The devil, we are told, is in the detail, writes Kim Franklin.
We overlook apparently insignificant matters at our peril. This natty little idiom translates rather neatly into a legal context, where the devil is frequently to be found lurking in the small print. But there is another demon out there, destined to confuse and bewilder lawyers and laymen alike - that of terminology.
Inevitably, where sophisticated business people deal with complex concepts on a regular basis they tend to use shorthand and jargon. We do not always refer to 'liquidated and ascertained damages for delay', but use the handier 'LADs' (strictly 'LAADsD' of course). The problem with these tags arises when they become detached from their original meaning and develop a life of their own. And worse still, when everyone thinks they know what, for example, a 'letter of intent' is without stopping to enquire whether everyone else's understanding is the same.
Nowhere is this problem more endemic than in the dark art of delay analysis.
If a construction project is completed after the contractual completion date, it costs the client more than they expected.
Here, time is most definitely money. As projects become increasingly complex, the methods by which the parties seek to demonstrate responsibility for the delay compete with each other in sophistication, intricacy and overall incomprehensibility.
The rivals contend that there was no delay; or that there was, but it was not critical; or that the contractor was forced to accelerate to minimise the delay; or that it was concurrent with culpable delay. Stepping back from the multicoloured 'as built, but for' and 'as planned, impacted' charts, a more fundamental challenge awaits the uninitiated. What do these words actually mean?

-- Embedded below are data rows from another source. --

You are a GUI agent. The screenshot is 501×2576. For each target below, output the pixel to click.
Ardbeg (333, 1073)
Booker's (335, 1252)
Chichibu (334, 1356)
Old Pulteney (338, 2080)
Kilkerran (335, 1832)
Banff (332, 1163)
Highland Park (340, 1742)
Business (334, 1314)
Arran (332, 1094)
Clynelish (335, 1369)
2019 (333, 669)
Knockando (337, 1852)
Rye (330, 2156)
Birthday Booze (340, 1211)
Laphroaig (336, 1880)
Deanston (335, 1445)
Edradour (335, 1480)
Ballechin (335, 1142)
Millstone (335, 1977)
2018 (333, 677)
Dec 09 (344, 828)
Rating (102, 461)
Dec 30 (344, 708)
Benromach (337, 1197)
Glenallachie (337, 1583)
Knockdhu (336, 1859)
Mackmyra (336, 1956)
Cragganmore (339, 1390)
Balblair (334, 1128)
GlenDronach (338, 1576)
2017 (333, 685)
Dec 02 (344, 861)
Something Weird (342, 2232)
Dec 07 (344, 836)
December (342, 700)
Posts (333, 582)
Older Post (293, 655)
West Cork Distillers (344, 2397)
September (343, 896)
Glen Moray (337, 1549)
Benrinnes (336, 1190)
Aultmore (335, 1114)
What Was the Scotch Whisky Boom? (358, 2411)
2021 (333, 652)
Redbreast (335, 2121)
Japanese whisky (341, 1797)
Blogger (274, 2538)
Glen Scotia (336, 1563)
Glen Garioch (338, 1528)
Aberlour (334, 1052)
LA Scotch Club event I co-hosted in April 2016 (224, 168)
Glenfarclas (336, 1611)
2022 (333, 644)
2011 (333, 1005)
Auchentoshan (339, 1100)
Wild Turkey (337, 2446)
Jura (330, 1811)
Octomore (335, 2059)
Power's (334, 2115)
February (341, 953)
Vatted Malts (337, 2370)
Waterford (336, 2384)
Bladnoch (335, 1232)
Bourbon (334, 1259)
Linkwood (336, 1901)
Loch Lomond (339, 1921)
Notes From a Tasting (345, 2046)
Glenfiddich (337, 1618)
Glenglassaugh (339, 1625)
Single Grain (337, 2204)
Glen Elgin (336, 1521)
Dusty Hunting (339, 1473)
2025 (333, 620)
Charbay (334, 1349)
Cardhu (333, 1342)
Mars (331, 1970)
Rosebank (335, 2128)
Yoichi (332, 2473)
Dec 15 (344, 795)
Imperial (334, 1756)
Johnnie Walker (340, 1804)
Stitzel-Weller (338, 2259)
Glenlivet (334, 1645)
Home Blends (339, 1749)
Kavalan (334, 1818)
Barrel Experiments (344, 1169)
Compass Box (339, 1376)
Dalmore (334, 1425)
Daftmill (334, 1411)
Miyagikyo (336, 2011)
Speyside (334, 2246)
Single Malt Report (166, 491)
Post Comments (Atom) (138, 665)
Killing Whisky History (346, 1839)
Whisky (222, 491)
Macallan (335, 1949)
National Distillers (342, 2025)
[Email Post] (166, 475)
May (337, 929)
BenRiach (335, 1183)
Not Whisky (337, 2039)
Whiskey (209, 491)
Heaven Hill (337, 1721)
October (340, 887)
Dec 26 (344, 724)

This is a question well worth asking. For starters, the word 'delay' can be used as a noun, an adjective or a verb, as in 'the delay to the delayed contract delayed completion'.
In the leading text this issue, Delay And Disruption In Construction Contracts, Keith Pickavance identifies no fewer than 23 possible meanings for the word, from the fairly obvious 'impact on the date the contractor agreed to complete', to the more technical 'event at the risk of the contractor under the contract'.
The term 'acceleration' fairs no better. In Ascon v McAlpine (1999) the judge observed that 'acceleration' tends to be bandied about as if it were a term of art with a precise technical meaning, but that he found nothing to persuade him that this was the case.
'Concurrent delay' is perhaps the most misunderstood term of all. In a Society of Construction Law paper on the topic, John Marrin QC explained: 'The expression ficoncurrent delayfl is understood differently in different quarters and definitions are scarce.' After eliminating five possible examples, he concluded that concurrent delay referred to 'a period of project overrun caused by two effective causes of delay of approximately equal causative potency'.